Analysis on mortality level and change in elderly population aged ≥60 years in China, 2008−2021

  • 摘要:
    目的 研究2008-2021年中国60岁及以上老年人死亡率水平和趋势变化特征,分析东、中、西部之间以及城市、农村之间的地区差异,为疾病防控提供依据。
    方法 利用《中国死因监测数据集(2008—2021)》中全国各地区60岁及以上人群分性别、年龄别死亡数和人口数,使用joinpoint回归模型分析我国东、中、西部地区之间以及城市、农村之间死亡率的变化趋势,计算平均年度变化百分比(AAPC),分析粗死亡率(CDR)与标化死亡率(ASDR)的地区差异及其趋势变化特征。
    结果 2008-2021年我国人群CDR从2008年5.74‰上升到2021年7.10‰(AAPC=1.64%,P<0.05);ASDR从2008年8.76‰降低到2021年6.58‰(AAPC=−1.96%,P<0.05)。60岁及以上老年人CDR从2008年34.37‰降低到2021年28.91‰(AAPC=−1.22%,P<0.05);ASDR从2008年37.61‰降低到2021年28.94‰(AAPC=−1.75%,P>0.05)。城市老年人ASDR从2008年32.31‰降低到2021年26.59‰(AAPC=−1.97%,P<0.05),而农村老年人ASDR从2008年41.26‰降低到2021年30.18‰(AAPC=−2.33%,P>0.05),研究期间农村老年人ASDR显著高于城市(WASDR=147,P<0.05)。东部、中部和西部地区老年人ASDR均呈现下降趋势(AAPC=−2.61%,P<0.05;AAPC=−3.25%,P<0.05;AAPC西=−1.78%,P<0.05)。东部、中部和西部ASDR差异有统计学意义(χ2=8.033,P<0.05),东部地区人群ASDR显著低于中部和西部(Z东−中=−2.542,P<0.05;Z东−西=−3.357,P<0.05),中部和西部ASDR差异无统计学意义(Z中−西=−0.185,P>0.05)。
    结论 2008-2021年我国60岁及以上老年人总体健康水平得到了显著提升,但仍存在明显的地区差异,老年人健康状况城市优于农村,东部地区优于中、西部。

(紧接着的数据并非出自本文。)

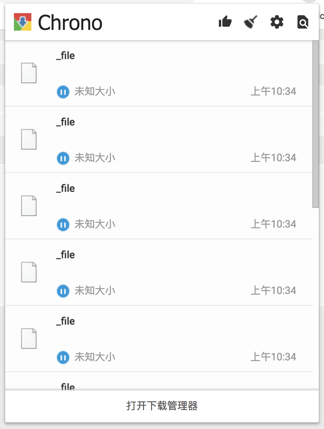Click the third _file download name

[x=66, y=189]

应切实加强中、西部地区和农村地区基层医疗投入和卫生服务能力,积极开展老年人慢性病防控和老年健康管理,构建多层次长期护理保障体系,扎实推进积极应对人口老龄化国家战略。

     

    Abstract:
    Objective  To understand the mortality level and its change in elderly population aged ≥60 years in China from 2008 to 2021, analyze its region specific differences among eastern, central, and western regions and between urban area and rural area, and provide evidence for the development of targeted disease prevention and control strategies.

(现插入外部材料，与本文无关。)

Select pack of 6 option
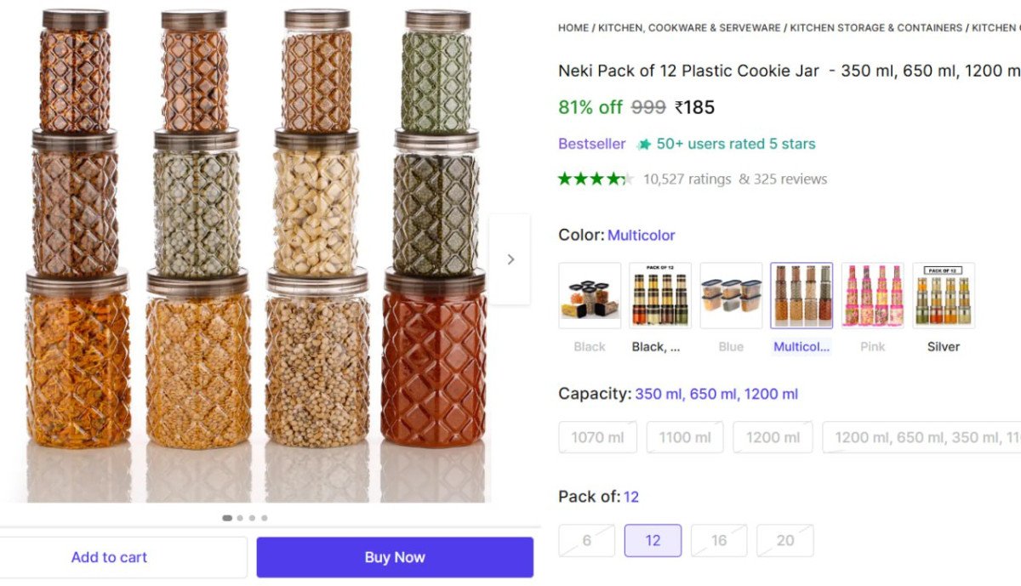The width and height of the screenshot is (1021, 586). pos(586,541)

    Methods The data, including age and gender specific death counts and population size of people aged ≥60 years were collected from China Cause of Death Surveillance Dataset (2008–2021). Joinpoint regression model was used to analyze the change trend of in the mortality levels in eastern, central and western regions and in urban and rural areas in China, the average annual percentage change (AAPC), crude death rate (CDR) and age-standardized death rate (ASDR) were calculated to evaluate the regional differences and temporal patterns.

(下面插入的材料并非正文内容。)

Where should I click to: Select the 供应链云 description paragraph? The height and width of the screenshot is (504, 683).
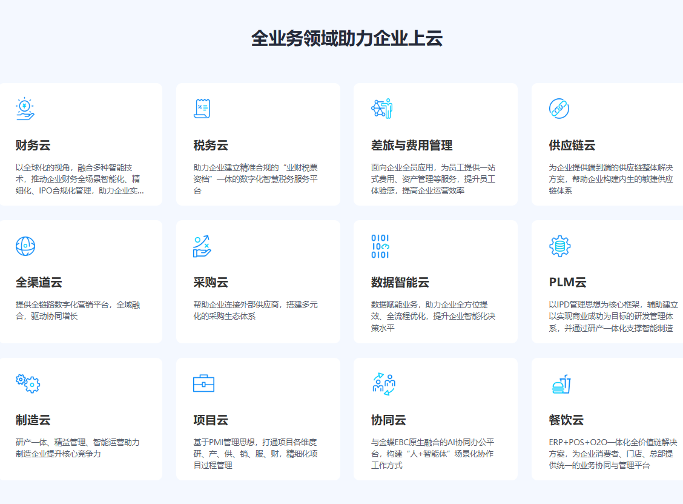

    Results The results showed that the CDR increased from 5.74‰ in 2008 to 7.10‰ in 2021 (AAPC=1.64%, P<0.05) and the ASDR decreased from 8.76‰ in 2008 to 6.58‰ in 2021 (AAPC=−1.96%, P<0.05) in population in China. The CDR decreased from 34.37‰ in 2008 to 28.91‰ in 2021 (AAPC=−1.22%, P<0.05) and the ASDR decreased from 37.61‰ in 2008 to 28.94‰ in 2021 (AAPC=−1.75%, P>0.05) in the elderly aged ≥60 years. The ASDR in the elderly population in urban area decreased from 32.31‰ in 2008 to 26.59‰ in 2021 (AAPC=−1.97%, P<0.05), and the ASDR in the elderly population in rural area decreased from 41.26‰ in 2008 to 30.18‰ in 2021 (AAPC=−2.33%, P>0.05). During the study period, the ASDR in the elderly population in rural area was significantly higher than that in urban areas (WASDR=147, P<0.05). The ASDRs in the elderly population in eastern, central and western regions of China all showed significant downward trends (AAPCeast=−2.61%, P<0.05; AAPCcentral=−3.25%, P<0.05; AAPCwest=−1.78%, P<0.05). There was a significant difference in the ASDR among eastern, central and western regions (χ2=8.033, P<0.05), and the ASDR in eastern region was significantly lower than those in central and western regions (ZEast−Central=−2.542, P<0.05; Zeast−west=−3.357, P<0.05), and there was no significant difference in the ASDR between central and western regions (Zcentral -wWest=−0.185, P>0.05).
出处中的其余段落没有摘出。